Johnson made numerous contributions to periodicals, among which were those to “The Whispering Gallery” department to the Overland Monthly.
He also wrote:
- Phaeton Rogers, a Novel of Boy Life, first published as a serial in St. Nicholas (New York, 1881)
- A History of the War between the United States and Great Britain in 1812-1815 (1882)
- A History of the French War, ending in the Conquest of Canada (1882)
- Idler and Poet, a small volume of verses of which the most popular is the hot-weather poem “Ninety-nine in the Shade” (Boston, 1883)
- A Short History of the War of Secession, first published serially in the New York Examiner (1888)
- The End of a Rainbow, a story (1892)
- The Hero of Manila (1899)
- Short History of the War with Spain (1899)
- Morning Lights and Evening Shadows, poems (1902)
- The Alphabet of Rhetoric (1903)
- The Clash of Nations (1914)
- Captain John Smith (1915)
- Dora Knowlton Ranous: Author - Editor - Translator (1916)
- Episodes of the Civil War (1916)
- Biography of Helen Kendricks Johnson (1917)

==Family==
His wife was Helen Kendrick Johnson, a writer, poet, and prominent activist who opposed the women's rights movement.

His sister, Evangeline Maria Johnson, graduated from Rochester Free Academy, and in 1877 married Joseph O'Connor, a journalist and poet.

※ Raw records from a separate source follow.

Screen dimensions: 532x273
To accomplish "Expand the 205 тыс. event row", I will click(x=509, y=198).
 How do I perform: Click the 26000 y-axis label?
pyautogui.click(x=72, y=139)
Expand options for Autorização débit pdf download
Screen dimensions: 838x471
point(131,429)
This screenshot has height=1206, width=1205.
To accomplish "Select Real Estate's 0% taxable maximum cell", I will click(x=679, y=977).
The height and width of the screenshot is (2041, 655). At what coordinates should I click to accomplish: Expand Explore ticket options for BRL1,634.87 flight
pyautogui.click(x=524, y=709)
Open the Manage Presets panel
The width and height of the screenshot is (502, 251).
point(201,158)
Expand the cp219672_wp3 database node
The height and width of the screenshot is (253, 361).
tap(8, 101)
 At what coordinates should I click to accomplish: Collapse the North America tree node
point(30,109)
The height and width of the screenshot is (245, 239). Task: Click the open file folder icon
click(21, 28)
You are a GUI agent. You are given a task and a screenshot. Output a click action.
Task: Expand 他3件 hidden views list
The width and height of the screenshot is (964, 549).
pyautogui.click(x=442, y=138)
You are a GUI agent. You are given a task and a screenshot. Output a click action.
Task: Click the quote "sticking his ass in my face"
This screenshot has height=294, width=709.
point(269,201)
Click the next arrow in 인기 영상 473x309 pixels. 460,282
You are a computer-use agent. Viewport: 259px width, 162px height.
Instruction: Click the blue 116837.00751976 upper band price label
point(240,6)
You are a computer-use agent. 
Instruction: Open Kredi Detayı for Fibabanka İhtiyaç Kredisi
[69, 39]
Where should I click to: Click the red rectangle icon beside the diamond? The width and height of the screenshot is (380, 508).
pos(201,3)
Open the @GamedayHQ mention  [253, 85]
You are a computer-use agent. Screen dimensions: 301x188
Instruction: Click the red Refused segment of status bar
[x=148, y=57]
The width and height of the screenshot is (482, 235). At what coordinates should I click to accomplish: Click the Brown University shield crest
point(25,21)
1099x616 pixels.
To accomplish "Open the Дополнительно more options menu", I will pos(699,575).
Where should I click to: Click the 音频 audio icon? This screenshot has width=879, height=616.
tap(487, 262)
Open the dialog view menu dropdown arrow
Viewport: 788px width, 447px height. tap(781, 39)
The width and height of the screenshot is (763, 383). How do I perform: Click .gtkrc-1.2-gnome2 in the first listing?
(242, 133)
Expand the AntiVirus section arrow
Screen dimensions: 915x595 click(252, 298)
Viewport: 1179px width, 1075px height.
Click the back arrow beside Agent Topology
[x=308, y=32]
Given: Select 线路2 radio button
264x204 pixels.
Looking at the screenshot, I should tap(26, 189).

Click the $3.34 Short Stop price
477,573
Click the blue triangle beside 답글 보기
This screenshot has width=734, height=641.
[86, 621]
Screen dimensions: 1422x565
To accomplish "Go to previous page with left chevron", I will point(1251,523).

She translated “Fire and Flame” (German: Feuer und Flamme) by Levin Schücking (New York, 1876), and prepared An Analytical Index to the Works of Nathaniel Hawthorne (Boston, 1882) and An Index to the Works of Shakspere (New York and London, 1887). She contributed numerous poems to periodicals, the best known of which is “Daughters of Toil.”